***** TASK MATERIAL *****
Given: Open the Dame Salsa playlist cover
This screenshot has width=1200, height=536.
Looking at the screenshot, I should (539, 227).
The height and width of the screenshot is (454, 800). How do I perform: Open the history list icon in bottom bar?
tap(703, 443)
*****
***** TASK MATERIAL *****
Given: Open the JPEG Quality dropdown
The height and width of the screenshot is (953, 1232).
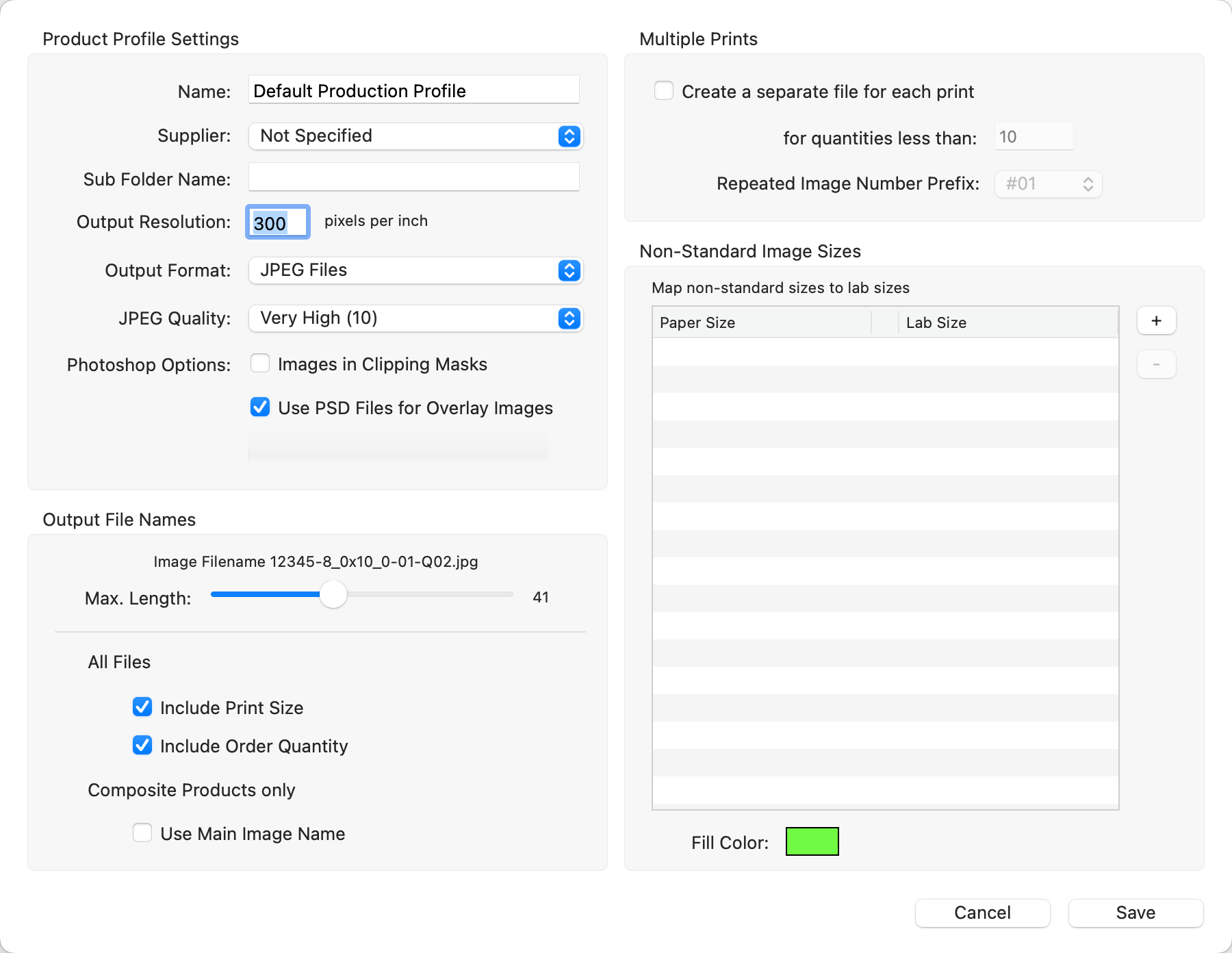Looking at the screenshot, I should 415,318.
*****
***** TASK MATERIAL *****
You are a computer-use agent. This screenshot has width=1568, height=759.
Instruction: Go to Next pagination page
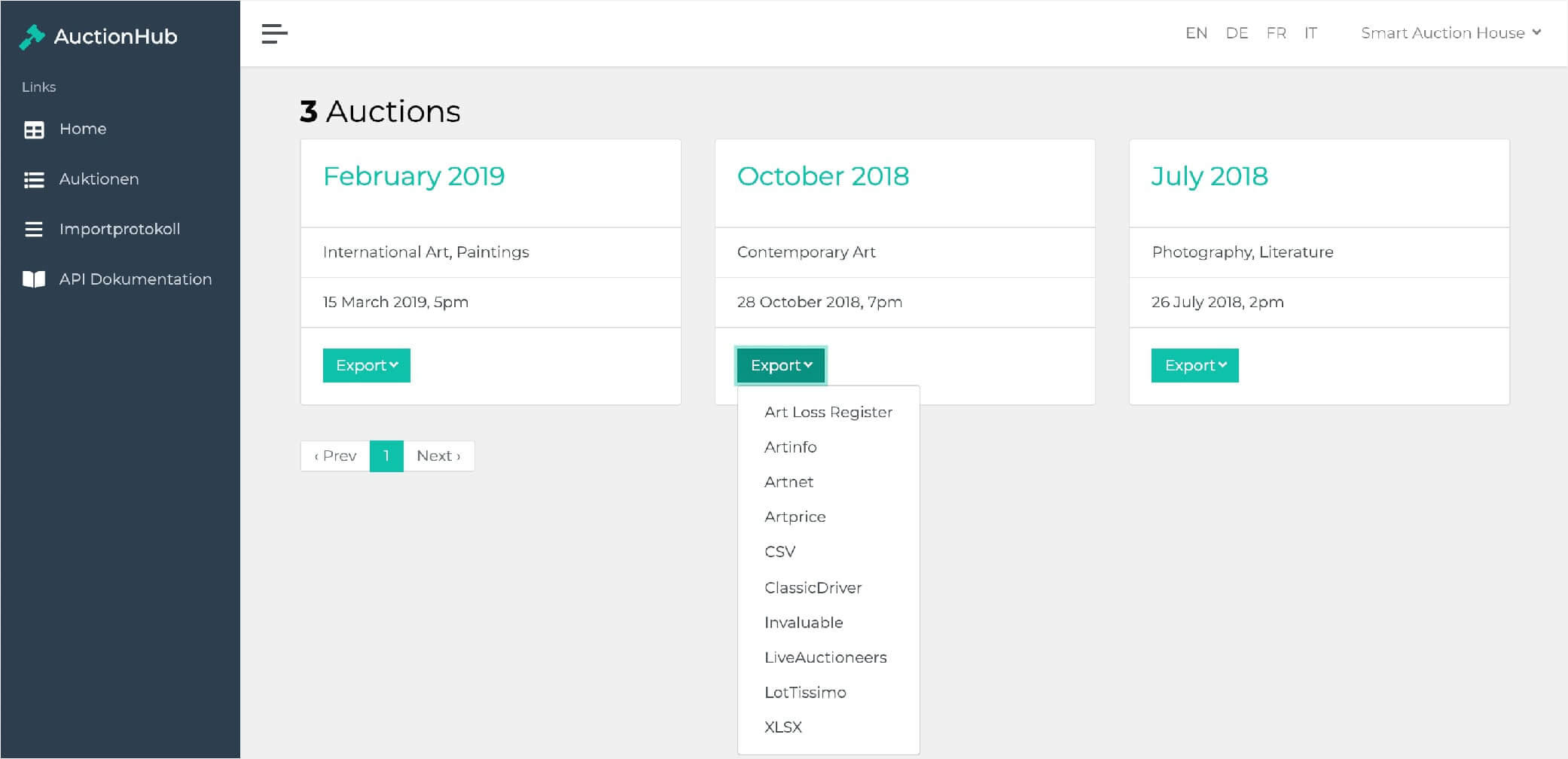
*****
* _STATED TASK_: Quote the stretch of the listing from the line containing "You are a computer-use" through the line containing "Instruction: Go to Next pagination page", both lines included.

* _EXERCISE OUTPUT_:
You are a computer-use agent. This screenshot has width=1568, height=759.
Instruction: Go to Next pagination page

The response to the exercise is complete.